ZU ERLEDIGENDE AUFGABE –
Beantworte mithilfe des Textauszugs über Yuki weiter unten diese Fragen:
(a) Warum wird bei Yuki kein Halsband verwendet?
(b) In welchem Zustand befindet sich die getroffene Hündin aktuell?
(c) Was wurde gemacht, als man auf der Wiese angekommen war?

Heute hatten wir ein Erlebnis, was mich sehr nachdenklich gestimmt hat. Wir haben eine Hündin getroffen, die Yuki gut kennt, die auch sehr auf andere Hunde fixiert ist, aber aktuell läufig ist. Sie hat sich sehr über Yuki gefreut, aber Yuki hat dauerhaft versucht, auf sie drauf zu springen (vielleicht ist an der Stelle noch wichtig zu erwähnen, dass wir bei Yuki ein Geschirr nutzen, ein Halsband halte ich für nicht geeignet, da sie sich zweimal daraus rausgewunden hat, um zu anderen Hunden zu gelangen). Sie ist bildlich gesprochen über viele hundert Meter fast auf zwei Beinen gelaufen, konnte einfach keine Ruhe geben und hat Emma dauerhaft penetriert. Als wir endlich auf der Wiese angekommen sind, haben wir beide Hunde losgemacht und sie haben getobt. Nach kurzer Zeit war es Emma zu viel und sie hat Yuki abgewiesen und wollte aus der Situation raus. Obwohl sie Yuki sehr deutlich zu verstehen gegeben hat, dass sie keine Lust mehr auf Spielereien hat, hat Yuki keine Ruhe gegeben, sie hat quasi die Signale des anderen Hundes in meinen Augen ignoriert.

BEREITGESTELLTE DATEN –
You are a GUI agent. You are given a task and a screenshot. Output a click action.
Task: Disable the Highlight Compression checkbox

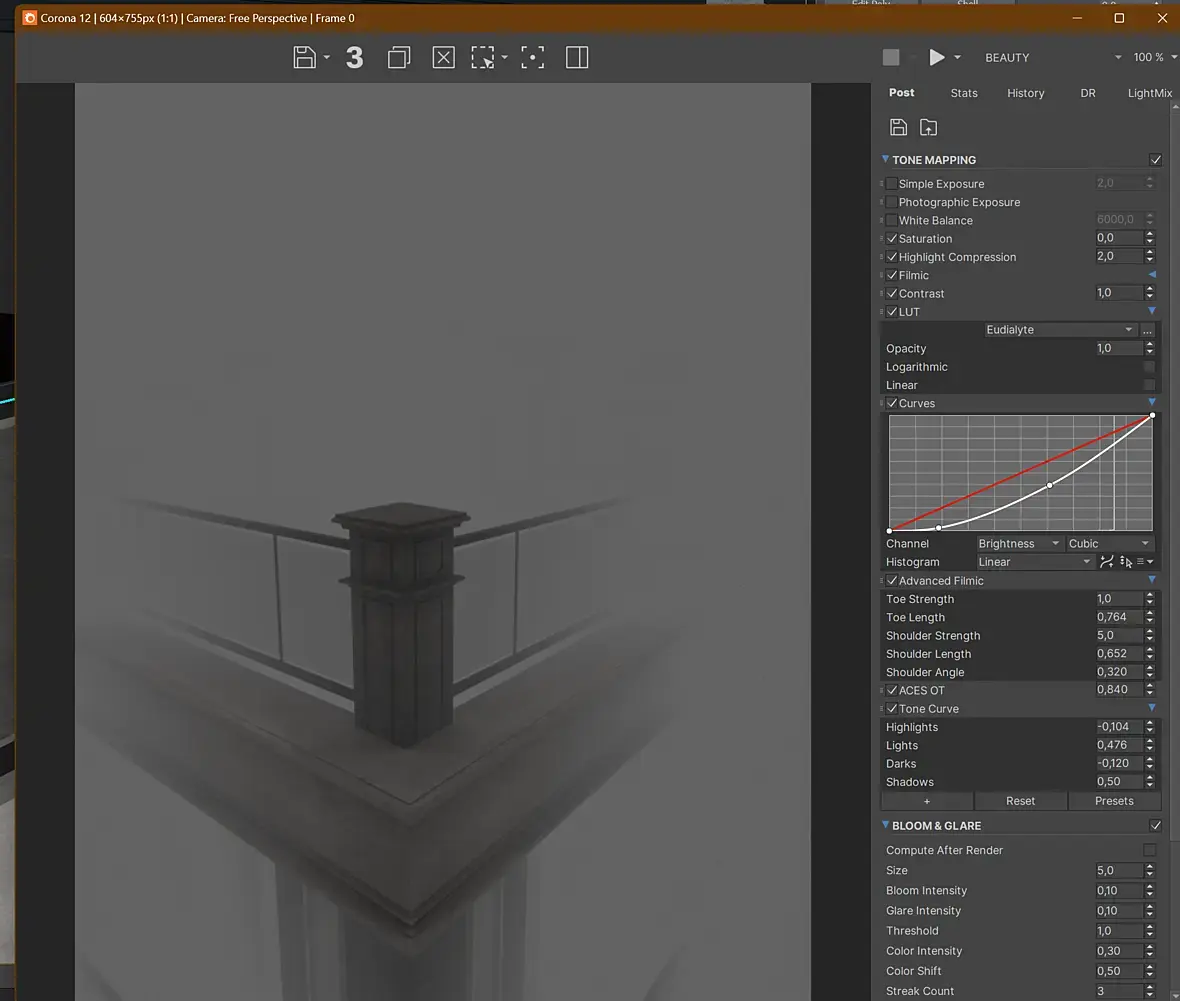tap(891, 257)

ANTWORT –
(a) Yuki hat sich zweimal aus einem Halsband herausgewunden, um zu anderen Hunden zu gelangen.
(b) Die Hündin ist aktuell läufig.
(c) Auf der Wiese wurden beide Hunde losgemacht.